Extortion: Hackers have taken a page out of the age old protection racket. Using the power of huge botnets they threaten the demise of your Web operations unless you pay their fees.

Do I need to tell you not to pay them? Call in law enforcement, and then take the money you would have spent on paying off the extortionists to beef up your defenses. Put in syn-flood blocking equipment. Multi-home your servers — especially your DNS servers. Arrange for large amounts of excess bandwidth to survive the onslaught of an attack.

Identity theft: Phishing, targeted attacks against data repositories, laptop theft, and Trojan horses are all tools of the trade for cyber criminals who are reaping the rewards from identity theft.

These attacks are best countered by examining the economics of cybercrime. Because it is so easy to get into a bank account with a stolen username/password, or apply for a loan with someone’s complete identity, an active market has arisen for identities. Prices range from $1 for a SSN (social security number) to $8 for complete credit card details.

The ultimate solution would be to make information that comprises an “identity” worthless. That day is far away, but in the meantime it is the responsibility of financial institutions that provide access to accounts online to protect those assets.

If you receive multiple phishing attacks targeting a particular bank, you can be assured those attacks are working. A cyber criminal would not go through the labor intensive (and expensive) effort of creating a mirror site, mass mailing, and collection of credentials, unless they were working.

You will not see a phishing attack against a bank that deploys strong authentication and uses out of band (mail, phone) communication to confirm unusual transactions. The phishers are smart enough to move on when they encounter good banking practice.

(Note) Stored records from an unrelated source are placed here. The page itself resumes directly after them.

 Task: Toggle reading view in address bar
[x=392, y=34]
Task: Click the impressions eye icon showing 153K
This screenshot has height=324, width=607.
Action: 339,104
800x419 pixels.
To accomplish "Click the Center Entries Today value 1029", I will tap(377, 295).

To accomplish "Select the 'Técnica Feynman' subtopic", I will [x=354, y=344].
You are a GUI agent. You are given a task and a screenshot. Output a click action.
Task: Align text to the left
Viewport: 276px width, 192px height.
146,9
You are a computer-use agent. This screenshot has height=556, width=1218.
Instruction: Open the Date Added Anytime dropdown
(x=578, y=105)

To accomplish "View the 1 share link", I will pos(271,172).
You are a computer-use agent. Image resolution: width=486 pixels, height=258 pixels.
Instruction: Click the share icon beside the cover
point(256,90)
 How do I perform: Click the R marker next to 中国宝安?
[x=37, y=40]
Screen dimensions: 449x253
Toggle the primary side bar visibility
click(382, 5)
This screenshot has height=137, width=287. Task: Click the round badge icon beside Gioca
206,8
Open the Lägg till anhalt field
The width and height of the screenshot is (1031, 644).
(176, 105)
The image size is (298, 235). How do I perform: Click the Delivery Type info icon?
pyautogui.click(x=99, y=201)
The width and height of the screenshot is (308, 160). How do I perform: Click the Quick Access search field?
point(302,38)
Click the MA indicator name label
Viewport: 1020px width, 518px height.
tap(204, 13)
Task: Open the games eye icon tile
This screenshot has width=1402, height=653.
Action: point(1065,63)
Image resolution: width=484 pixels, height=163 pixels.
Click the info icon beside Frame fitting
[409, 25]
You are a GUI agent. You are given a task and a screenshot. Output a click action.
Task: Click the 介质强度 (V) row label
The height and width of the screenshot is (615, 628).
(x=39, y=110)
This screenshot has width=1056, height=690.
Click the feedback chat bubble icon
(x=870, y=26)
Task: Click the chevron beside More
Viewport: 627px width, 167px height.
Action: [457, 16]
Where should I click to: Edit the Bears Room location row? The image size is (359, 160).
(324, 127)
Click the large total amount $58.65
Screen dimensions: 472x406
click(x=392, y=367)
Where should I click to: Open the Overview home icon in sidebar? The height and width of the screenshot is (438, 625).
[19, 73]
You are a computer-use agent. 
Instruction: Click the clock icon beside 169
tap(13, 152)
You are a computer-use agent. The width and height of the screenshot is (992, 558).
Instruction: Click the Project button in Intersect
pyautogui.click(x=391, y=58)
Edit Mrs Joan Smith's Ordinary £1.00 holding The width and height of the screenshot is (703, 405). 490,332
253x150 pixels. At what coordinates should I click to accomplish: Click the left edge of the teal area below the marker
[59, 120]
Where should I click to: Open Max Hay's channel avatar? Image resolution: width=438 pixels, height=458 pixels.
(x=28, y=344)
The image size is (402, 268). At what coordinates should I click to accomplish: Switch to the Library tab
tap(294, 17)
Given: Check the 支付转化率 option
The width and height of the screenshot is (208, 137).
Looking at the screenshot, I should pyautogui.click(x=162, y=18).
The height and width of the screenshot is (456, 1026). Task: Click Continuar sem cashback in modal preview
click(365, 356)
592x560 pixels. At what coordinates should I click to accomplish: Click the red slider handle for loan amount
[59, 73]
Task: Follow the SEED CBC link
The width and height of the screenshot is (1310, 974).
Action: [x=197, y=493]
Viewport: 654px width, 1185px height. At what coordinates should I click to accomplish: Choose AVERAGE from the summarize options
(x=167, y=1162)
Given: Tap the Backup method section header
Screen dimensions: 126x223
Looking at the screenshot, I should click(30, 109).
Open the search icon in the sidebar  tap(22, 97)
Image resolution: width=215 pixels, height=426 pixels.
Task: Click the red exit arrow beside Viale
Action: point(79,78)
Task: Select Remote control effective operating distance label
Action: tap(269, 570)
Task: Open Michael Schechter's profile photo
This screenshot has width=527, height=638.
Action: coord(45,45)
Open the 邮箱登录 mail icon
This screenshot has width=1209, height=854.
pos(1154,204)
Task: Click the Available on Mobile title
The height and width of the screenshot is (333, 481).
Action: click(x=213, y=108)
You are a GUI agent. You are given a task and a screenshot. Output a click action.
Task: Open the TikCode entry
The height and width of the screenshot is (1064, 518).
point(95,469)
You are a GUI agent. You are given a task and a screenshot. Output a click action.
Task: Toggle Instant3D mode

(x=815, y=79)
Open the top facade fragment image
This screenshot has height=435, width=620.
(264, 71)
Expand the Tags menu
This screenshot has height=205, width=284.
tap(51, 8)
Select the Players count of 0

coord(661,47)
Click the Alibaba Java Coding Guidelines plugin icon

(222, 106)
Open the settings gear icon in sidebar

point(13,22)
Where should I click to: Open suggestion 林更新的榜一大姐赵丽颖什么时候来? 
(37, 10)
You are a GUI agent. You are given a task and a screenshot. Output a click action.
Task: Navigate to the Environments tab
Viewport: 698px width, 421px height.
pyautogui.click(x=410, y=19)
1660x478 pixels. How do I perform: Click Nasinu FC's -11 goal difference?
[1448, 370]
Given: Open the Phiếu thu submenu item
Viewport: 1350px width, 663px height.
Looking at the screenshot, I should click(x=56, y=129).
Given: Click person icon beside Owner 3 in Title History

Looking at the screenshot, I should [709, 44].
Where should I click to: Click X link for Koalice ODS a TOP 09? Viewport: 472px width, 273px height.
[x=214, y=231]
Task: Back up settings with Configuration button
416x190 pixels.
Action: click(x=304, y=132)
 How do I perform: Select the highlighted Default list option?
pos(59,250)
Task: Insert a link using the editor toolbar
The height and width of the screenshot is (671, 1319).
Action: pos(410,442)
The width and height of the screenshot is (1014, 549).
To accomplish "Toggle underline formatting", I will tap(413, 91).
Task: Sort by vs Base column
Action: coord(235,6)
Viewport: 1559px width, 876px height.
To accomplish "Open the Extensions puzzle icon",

The crux of the cybercrime problem is money. That is what the cyber criminal is after. By starving their sources of revenue they will be put out of business. Allowing them to continue to prosper will encourage more to join the gold rush. If we study the economics we will understand the most effective ways to fight cybercrime.

Richard Stiennon is the former VP of Threat Research at Webroot Software and now the founder of IT Harvest, an IT security research firm. He is a holder of Gartner's Thought Leadership award for 2003 and was named "One of the 50 Most Powerful People in Networking" by Network World Magazine.